Cavaillé-Coll

   Tableux-des-jeux 

   Hören wie Gott in Frankreich

   Peter Ewers  Organist ı  l'organiste

    

   Der Klangcharakter der neuen Baumhoer-Orgel in Stieghorst ist französisch-symphonisch. Instrumente diesen Typs sind untrennbar mit dem Namen Aristide Cavaillé-Coll verbunden, einem berühmten französischen Orgelbauer, der dem Orgelbau auch 100 Jahre nach seinem Tod noch immer wichtige Impulse geben kann.

   1811 in Montpellier geboren, war Aristide der Sohn einer südfranzösisch-spanischen Orgelbauerfamilie. Mit nur 18 Jahren vertraut ihm der Vater den Aufbau einer neuen Orgel in Lérida an. Er macht seine Sache so gut, daß man rasch auf ihn aufmerksam wird. Aristide ist ein Tüftler und dazu ein wissbegieriger Mensch mit vielen Ideen. Die Holzbearbeitung in der väterlichen Orgelbauwerkstatt revolutioniert er durch die Erfindung der Kreissäge, die später einen wahren Siegeszug um die Welt antretten sollte!

   Um 1830 lernt er den Komponisten Gioacchino Rossini kennen, der ihm dringend rät, nach Paris zu gehen. Nur in der Capitale würde er die Anerkennung erfahren, die ein Mann seines Könnens verdiene. Aber Aristide ist an den väterlichen Betrieb gebunden.

   Drei Jahre später ist es endlich so weit, er siedelt nach Paris über und wird dort, nur wenige Tage nach seiner Ankunft, durch Rossini eingeführt in die entsprechenden Kreise der kulturellen Elite, die sich besonders in privat organisierten Salons trifft.
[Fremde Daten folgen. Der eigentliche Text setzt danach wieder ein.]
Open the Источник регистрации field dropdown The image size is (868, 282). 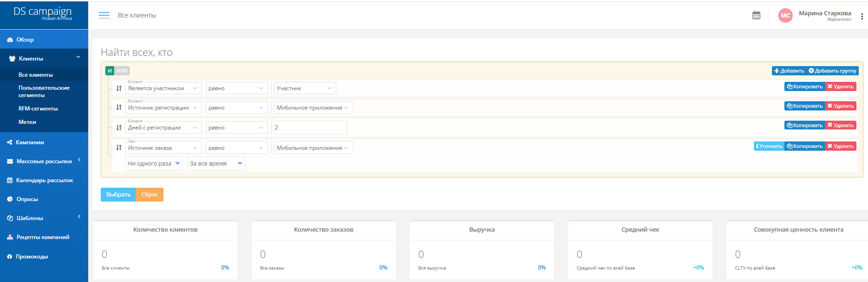[163, 108]
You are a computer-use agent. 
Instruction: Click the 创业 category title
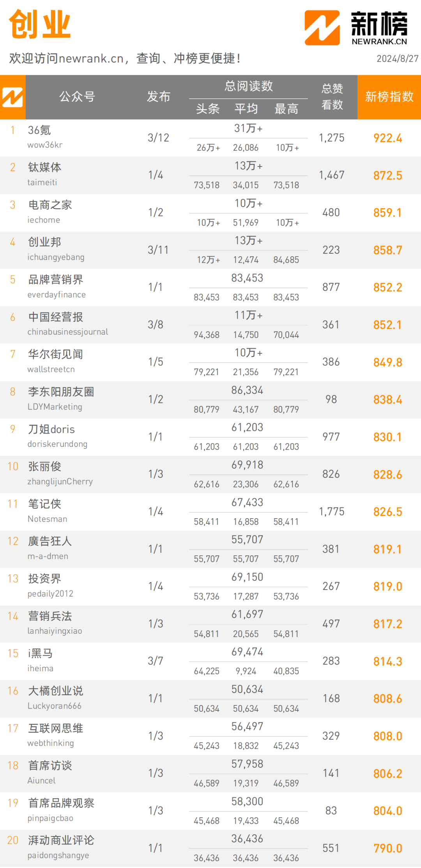(40, 25)
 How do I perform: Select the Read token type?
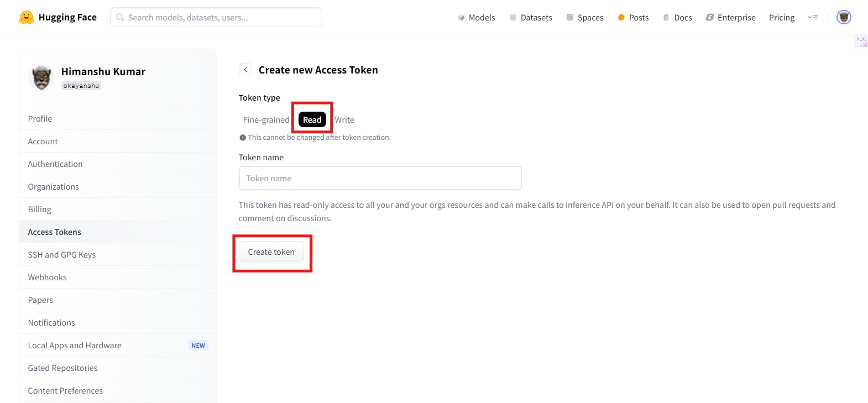coord(312,120)
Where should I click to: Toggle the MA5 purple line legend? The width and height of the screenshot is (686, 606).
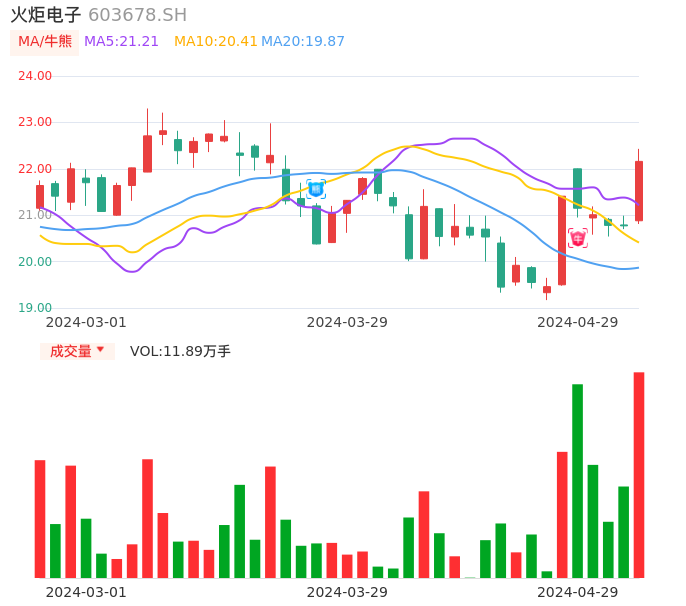[121, 41]
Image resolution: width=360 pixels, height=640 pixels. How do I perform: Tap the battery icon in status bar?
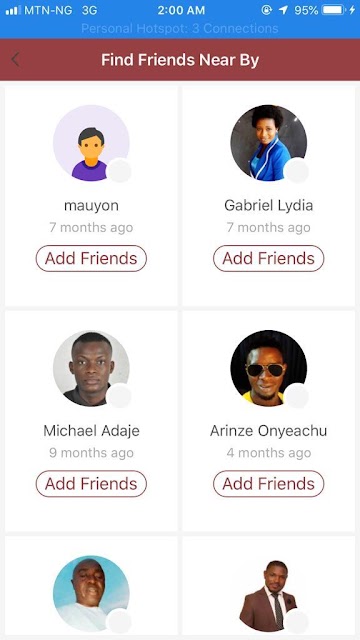click(333, 10)
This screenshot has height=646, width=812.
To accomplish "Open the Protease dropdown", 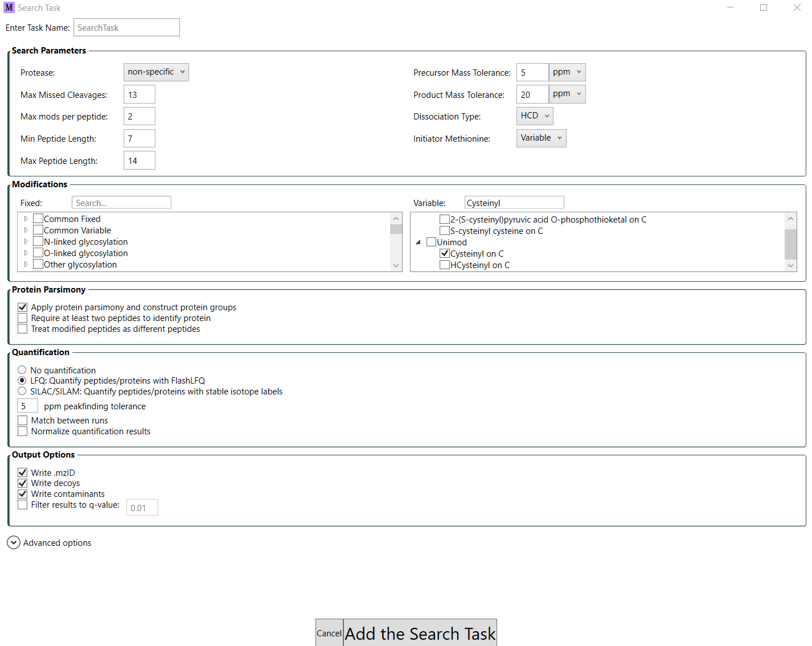I will [155, 72].
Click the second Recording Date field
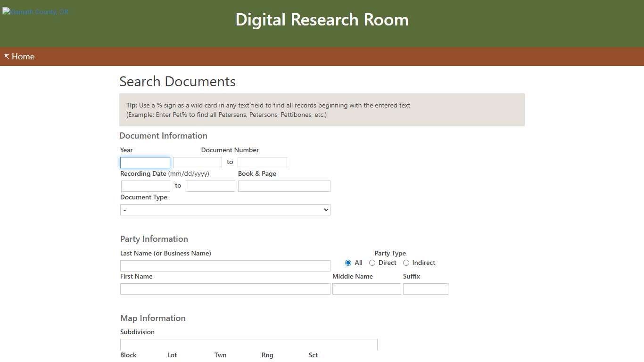The image size is (644, 362). pyautogui.click(x=210, y=186)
   Der Zufall führt Aristide auch mit Verantwortlichen zusammen, die von der Ausschreibung für die neue Orgel in der Kirche Saint-Denis wissen. Saint-Denis liegt vor den Toren von Paris und ist für Franzosen ein wichtiger Ort kultureller Identität, auch weil hier (mit wenigen Ausnahmen) alle französischen Könige bestattet wurden.

   Aber Cavaillé-Coll ist spät dran. Ihm bleiben nur ganze drei Tage, um einen Entwurf für die neue Orgel vorzubereiten. Tag und Nacht arbeitet der begabte Orgelbauer an seinen Zeichnungen. Endlich legt er - völlig übermüdet - der Findungskommission einen derart ausgereiften Plan vor, daß man ihm den Auftrag zur Erstellung der neuen Orgel erteilt. Für Aristide und die Orgelbaufirma seines Vaters ein riesiger Auftrag. Sogleich beginnt man mit den Vorbereitungen.
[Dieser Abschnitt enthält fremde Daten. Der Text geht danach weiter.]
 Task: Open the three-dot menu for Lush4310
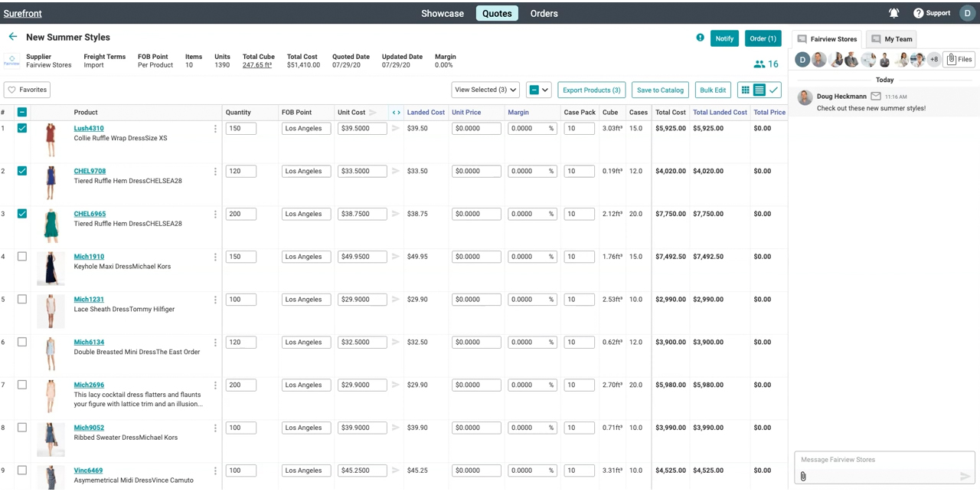215,129
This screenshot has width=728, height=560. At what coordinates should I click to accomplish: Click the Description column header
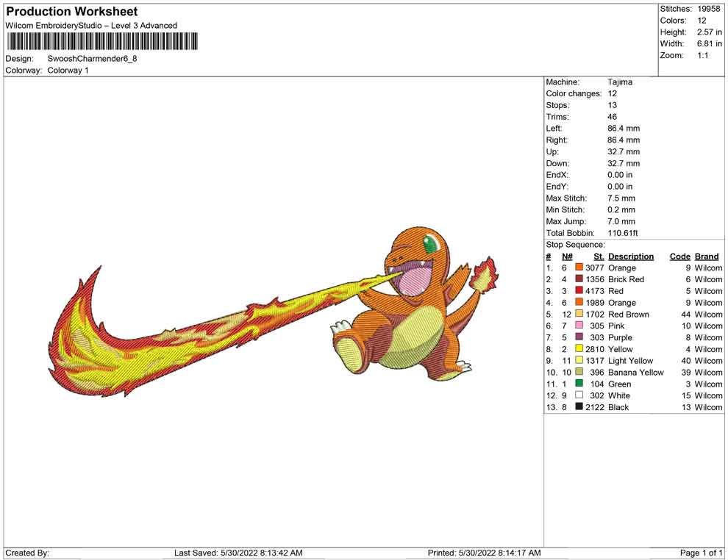click(631, 256)
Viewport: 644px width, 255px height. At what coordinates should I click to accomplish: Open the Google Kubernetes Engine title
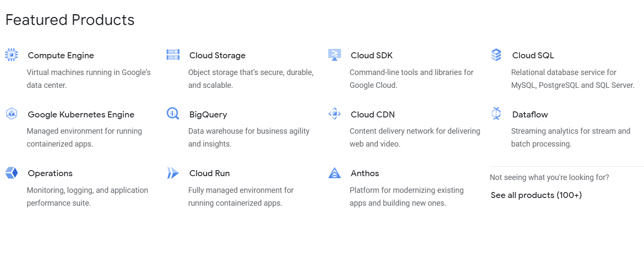[x=81, y=114]
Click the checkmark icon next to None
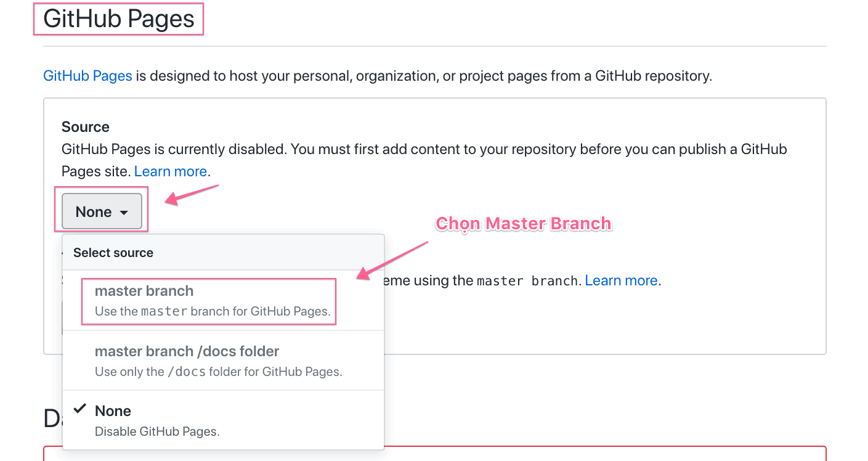Image resolution: width=868 pixels, height=461 pixels. click(79, 409)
   Der umtriebige Aristide Cavaillé-Coll hat dabei zwei entscheidende Probleme zu lösen: Mit steigender Registerzahl wächst auch der Winddruck auf das Tonventil. Diesen Druck muß der Organist durch Drücken der Taste überwinden. Große Orgeln waren immer nur in Registergruppen spielbar gewesen. Alle Register gleichzeitig gezogen brachten einen solchen Gegendruck zustande, daß man die Orgel einfach nicht mehr spielen konnte.

   Der Engländer Charles Spackman Barker (1804-1879) hatte sich bereits mit diesem Problem beschäftigt und seinen nach ihm benannten Barkerhebel entwickelt. Seine Idee war verblüffend: Der Organist öffnet mit seiner Taste nicht direkt das Tonventil, sondern zunächst ein Spielventil. Mittels dieses Spielventils wird blitzschnell ein kleiner Balg gefüllt, der seinerseits nun die nötige Kraft hat, das eigentliche Tonventil zu öffnen. Erst dieser pneumatische Hebel konnte das Problem für die neue Orgel in Saint-Denis von Aristide Cavaillé-Coll lösen.
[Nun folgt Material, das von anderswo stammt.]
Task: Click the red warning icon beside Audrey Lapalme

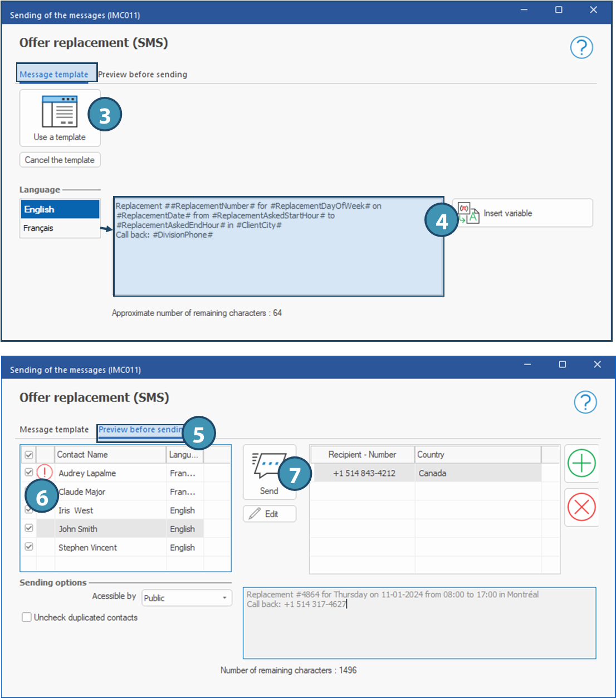Action: 45,473
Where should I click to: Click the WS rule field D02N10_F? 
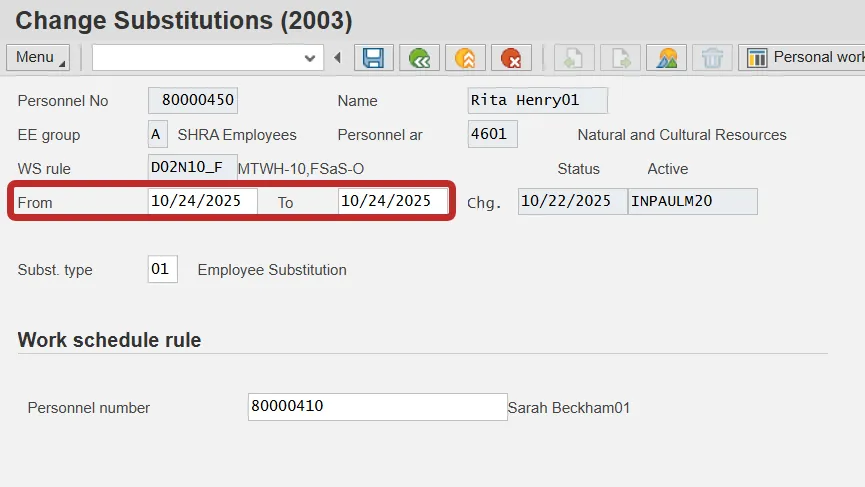(x=192, y=167)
   Aber selbst der Lizenzbau dieses „Barkerhebels“ in die neue Orgel ist ein Wagnis, an dem das ganz Projekt leicht scheitern könnte. Doch dem Erfinder der Kreissäge gelingt auch das: Cavaillé-Coll perfektioniert den Barkerhebel zur eigentlichen Serienreife - das Spielventil öffnet mit großer Kraft das sogenannte Tonventil - jetzt lassen sich zum ersten Mal alle Register gleichzeitig spielen!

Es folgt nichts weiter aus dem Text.